Microfluidic Device Fabrication

From LPDwiki

About this protocol: This assumes the user has created a mold following the steps outlined in Laser Cutting Channel Mold.

Necessary Materials

1. Sylgard 184 Silicone Elastomer Kit

  • Purchased from Dow Corning
  • Includes elastomer base and curing agent

2. One or more 50 mL tubes

  • Purchased from Vet Med Central Services

3. Tube rack and transfer box for transporting between rooms

4. Petri dish containing laser cut silver film for shaping PDMS

5. Aluminum foil (Reynolds Wrap)

  • Can be purchased from VMCS

6. 1 mL bottle filled with tap water

  • Not essential, but will assist in the heating process

7. Razor blades

  • These can be bought from various sources

8. Substrate, usually glass slides or silicon chips

  • Cover glass breaks easily and cannot be used for staining. Thicker microscope slides are recommended.

9. Hole punch, 1.5 mm diameter

Procedure

1. Take PDMS kit, tube(s) and rack in transfer box to room 1246.

2. Turn the scale on and ensure that it reads 0.00 g (tare if needed). Place an uncapped 50 mL tube on the rack. Press the “tare” button and wait until the scale reads 0.00 g.

3. Slowly pour desired amount of elastomer base into tube (generally 20-30 g is sufficient for a 100 mm diameter petri dish).

4. Take note of the displayed mass and tare the scale again.

5. Carefully pour the appropriate amount of curing agent into the tube (1:10 ratio is most common, which would require 1/10th of the mass of elastomer base).

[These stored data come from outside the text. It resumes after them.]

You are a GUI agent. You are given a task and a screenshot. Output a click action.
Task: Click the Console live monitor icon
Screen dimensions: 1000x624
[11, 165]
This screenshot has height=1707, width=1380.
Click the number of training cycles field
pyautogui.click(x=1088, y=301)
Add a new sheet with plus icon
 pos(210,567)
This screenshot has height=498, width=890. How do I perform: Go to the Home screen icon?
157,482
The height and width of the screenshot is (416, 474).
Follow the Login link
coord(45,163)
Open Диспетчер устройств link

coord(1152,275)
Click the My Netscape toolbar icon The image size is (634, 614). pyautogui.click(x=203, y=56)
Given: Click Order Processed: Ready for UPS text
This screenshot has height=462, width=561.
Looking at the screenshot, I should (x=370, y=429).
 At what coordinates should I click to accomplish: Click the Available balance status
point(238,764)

Note: the stir bar may be dirty, so cleaning beforehand with acetone (located in fume hood) is recommended.

6. Use stir bar to mix PDMS mixture. Use a vigorous, swirling motion while vertically moving the bar to evenly mix. This will create many air bubbles. 7. Clean up and move supplies to the desiccator / vacuum chamber.

8. Pour PDMS mixture slowly into petri dish with silver mold.

9. Place a fresh layer of aluminum foil over the bottom of the chamber to prevent PDMS from dripping onto any surfaces.

10. Place dish in chamber (without lid), close the chamber, and turn the vacuum line on to evacuate the chamber. This will remove air bubbles from the mixture. Let sit in evacuated chamber for 1 hour.

11. After turning the vacuum line off and removing the cover, place the lid on the petri dish, turn the hot plate on and set to 80 °C, and place dish on center of hot plate. Place the filled bottle on top of the petri dish. Let sit for at least 2 hours.

12. After removing bottle and dish from hot plate, ensure that the PDMS has set by probing with tweezers. If any PDMS sticks to the tweezers, place dish and bottle back onto hot plate for additional time.

13. Carefully peel PDMS from petri dish using metal spatula. Keep petri dish for future use. The PDMS can be stored in a separate petri dish.

14. Cut PDMS around channel impression with razor blade so that it will fit onto substrate. Leave sufficient area to ensure strong enough bonding.

15. Using 1.5 mm hole punch, carefully push perpendicular to PDMS surface where holes are needed. Ensure that hole breaches other side of PDMS.

16. If PDMS is dusty, wash with 70% ethanol solution, dry with nitrogen gas, and use small strips of tape to remove particles from surface. Repeat for substrate if needed.

17. Cover the plasma cleaner’s removable glass slide with a large Kimwipe and place PDMS and substrate onto slide and into the plasma cleaner. The PDMS should be facing upside-down in order to treat the underside.

18. Place the seal over the opening of the plasma cleaner, ensure that the knob is loosened by several turns, and turn pump on. Air rushing into the chamber should be heard. Tighten the knob fully and slowly to evacuate the chamber. Let evacuate for 1 minute at least.

19. Turn plasma switch on while power knob is set to “off”. After evacuating is finished, turn knob to high power and loosen seal knob slightly, until a deep purple color can be seen in the chamber. Time for 15-20 seconds.

20. Turn power knob to off position, turn plasma off, and turn pump off (in order). Loosen seal knob until air stops rushing into chamber, then remove cover.

21. Quickly place PDMS on substrate, making sure to align if necessary. Bonding should take a matter of seconds.

22. After ensuring that PDMS has bonded, place device in vacuum chamber and evacuate for 30 minutes to prevent bubble formation in channel.

The device can then be stored or used immediately. See Microfluidic Cell Culture protocol.